Personal information
- Nationality: Welsh
- Born: 1938 (age 87–88)

Sport
- Club: Gilfach Bargoed BC, Merthyr BC & Islwyn BC

Medal record
lawn bowls
World Outdoor Championships
| Bronze medal – third place | 1985 Melbourne | triples |
| Silver medal – second place | 2000 Moama | singles |
Commonwealth Games
| Gold medal – first place | 1986 Edinburgh | fours |
| Silver medal – second place | 1994 Victoria | singles |
| Bronze medal – third place | 1998 Kuala Lumpur | pairs |
Atlantic Bowls Championships
| Silver medal – second place | 1993 Florida | singles |
| Gold medal – first place | 1993 Florida | triples |
| Silver medal – second place | 1995 Durban | triples |
| Silver medal – second place | 1997 Llandrindod Wells | fours |
British Isles Championships
| Gold medal – first place | 1992 | fours |
| Gold medal – first place | 1993 | fours |

= Rita Jones =

Welsh lawn and indoor bowler

Rita Jones is a former Welsh international lawn and indoor bowler.

==Bowls career==
In 1985 Jones won a triples bronze medal at the 1985 World Outdoor Bowls Championship in Preston, Victoria, Melbourne, Australia.

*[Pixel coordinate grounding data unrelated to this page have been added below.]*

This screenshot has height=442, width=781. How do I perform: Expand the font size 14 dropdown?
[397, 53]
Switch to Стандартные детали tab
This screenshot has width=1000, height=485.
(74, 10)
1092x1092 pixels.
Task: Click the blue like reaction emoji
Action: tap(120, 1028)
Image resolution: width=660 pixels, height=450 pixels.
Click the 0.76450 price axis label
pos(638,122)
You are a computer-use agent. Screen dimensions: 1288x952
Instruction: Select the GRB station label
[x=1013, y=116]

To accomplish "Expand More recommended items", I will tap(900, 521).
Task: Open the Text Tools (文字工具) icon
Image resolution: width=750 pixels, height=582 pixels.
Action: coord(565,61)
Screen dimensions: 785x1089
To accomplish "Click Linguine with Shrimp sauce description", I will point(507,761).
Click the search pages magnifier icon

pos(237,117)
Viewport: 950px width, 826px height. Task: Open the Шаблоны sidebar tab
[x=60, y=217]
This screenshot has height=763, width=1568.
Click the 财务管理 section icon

She won the gold medal in the fours at the 1986 Commonwealth Games in Edinburgh, a silver medal at the 1994 Commonwealth Games and a bronze medal in the pairs with Ann Sutherland at the 1998 Commonwealth Games in Kuala Lumpur.

Jones has won four medals at the Atlantic Bowls Championships including a gold medal in the triples at the 1993 inaugural tournament in Florida.

Jones has also won the 15 National indoor singles titles; five singles in 1979, 1984, 1986, 1991 and 1992, the pairs in 1993, the triples four times and fours on five occasions.